In order to find out, Thomas Scheibitz dissects details of the visible world as well as his own works into fragments, examining the individual components – transferring them like individual words, graphemes, phonemes, morphemes, lexemes into his visual language. He relocates them to his very own world of hue and form, to be neither categorised there as abstract nor figurative. Similarly to processes of encryption, information is divided. In doing so, Scheibitz values chance, not only as a testing apparatus, but also as a generator of cognitive dissonance. Ultimately however his drawings, photographs, paintings, and sculptures culminate in extremely precise analyses of such factors as expectation, attitude, and experience, which also inform his own gaze.

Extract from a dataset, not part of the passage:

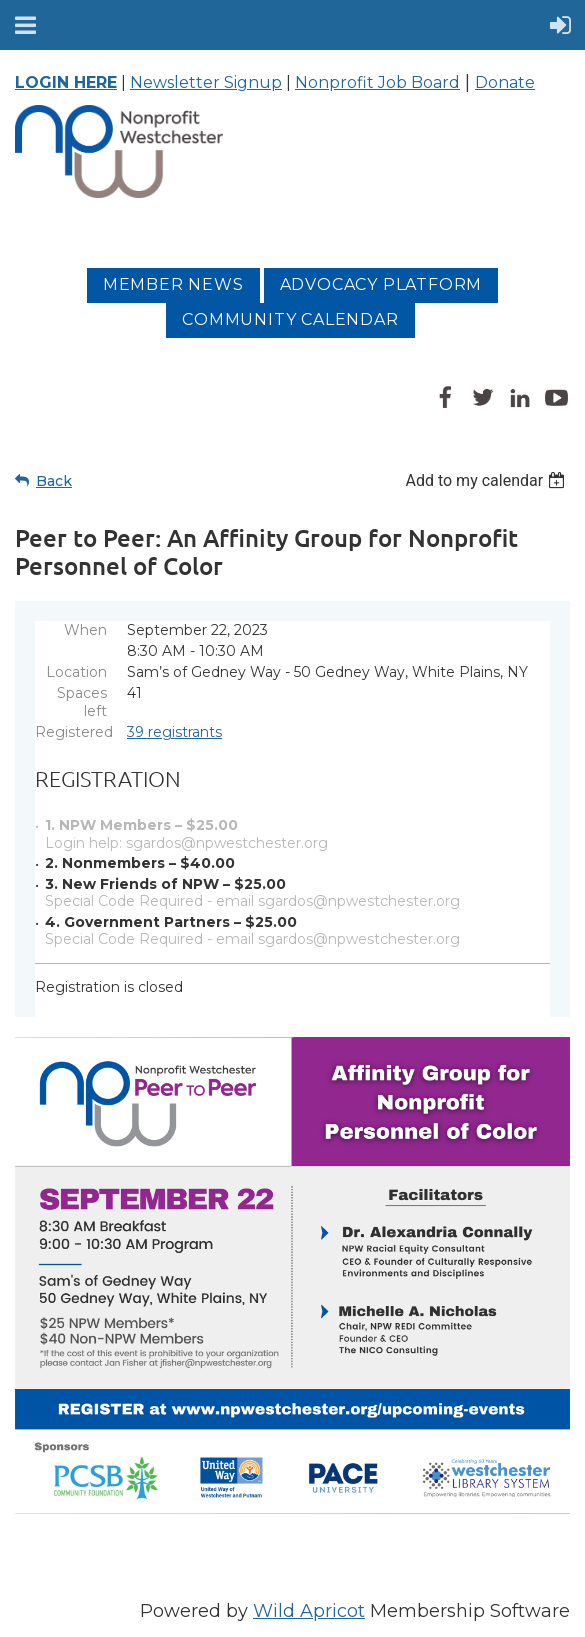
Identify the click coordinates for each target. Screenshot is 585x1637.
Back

He interrogates such structures, disassembles the interpretational schema, organises the elements as if in a periodic system, recomposes them, tests arrangements, and employs the most differing mechanisms of selective emphasis, accentuation, and attribution.

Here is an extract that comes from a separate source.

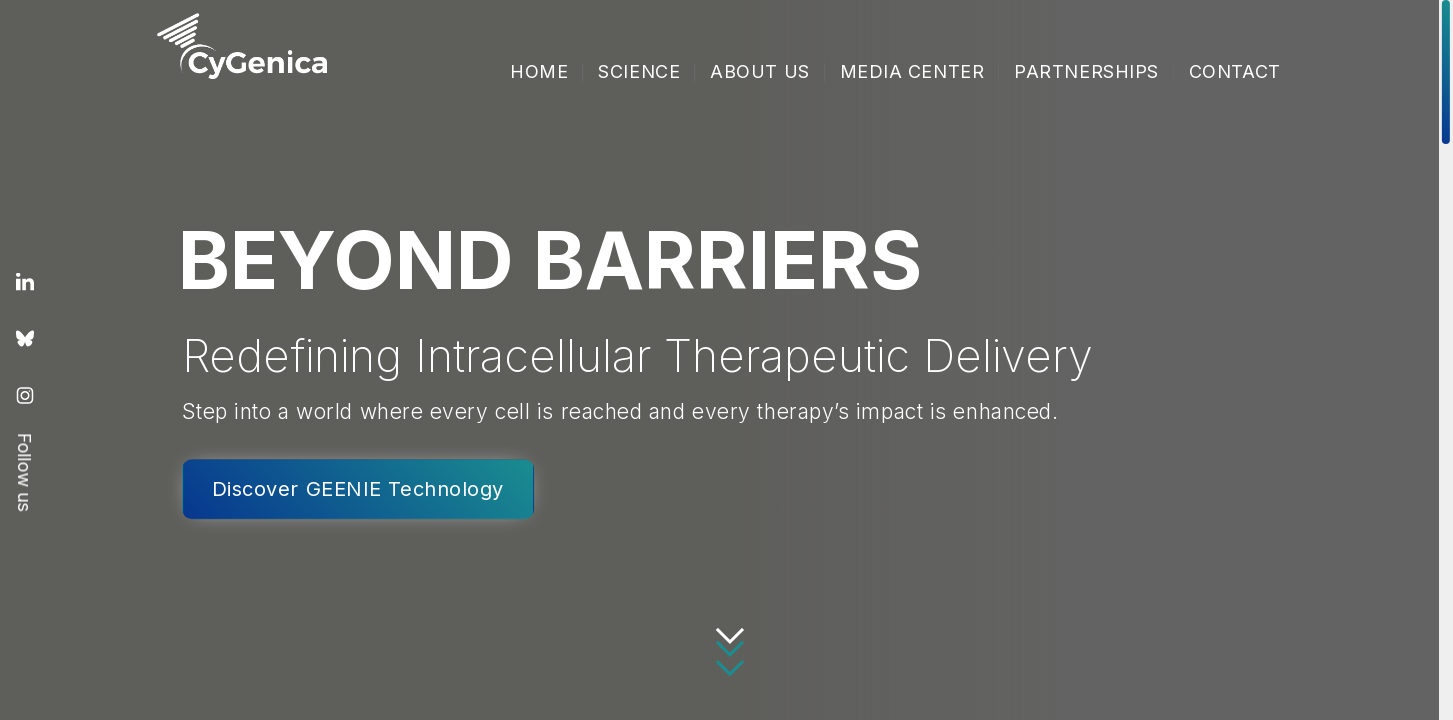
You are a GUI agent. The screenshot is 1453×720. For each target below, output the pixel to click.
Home (539, 71)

Thomas Scheibitz‘s works function, in this manner, like the concealed sources of sound or the cut ups, which William S. Burroughs recommended in his essay The Electronic Revolution (1970) to instigate a revolution: the found components are extracted from the seemingly obvious fabric of meaning; the viewer’s fundamental notions, unconsciously received and pre-defined in terms of both emotions and norms, become corrupted; context and its functional modes are subversively undermined. Burroughs opposed conditioning generated by word-image or word-word combinations, which like a virus manipulates the thinking of the individual and which is misused by ideologues. Scheibitz is also wary of any form of narrative and attendant viral infiltrations. He seeks a visual language which immunises him, as well as the recipients of his works, against such viruses, thus enabling emancipation.

Thomas Scheibitz (*1968, Radeberg, Deutschland), studied at University of Fine Arts of Dresden and lives and works in Berlin. Recent solo shows have been held at BALTIC Centre for Contemporary Art, Gateshead (2013) and MMK Museum für Moderne Kunst Frankfurt am Main (2012). Most recent group shows include BubeDameKönigAss Neue Nationalgalerie, Berlin (2013), One Foot in the Real World at Irish Museum of Modern Art, Dublin (2013), Das doppelte Bild at Kunstmuseum Solothurn (2013), as well as Fruits de la Passion at Centre Pompidou, Paris (2013) and Don't be Shy, Don't Hold Back at San Francisco Museum of Modern Art (2012).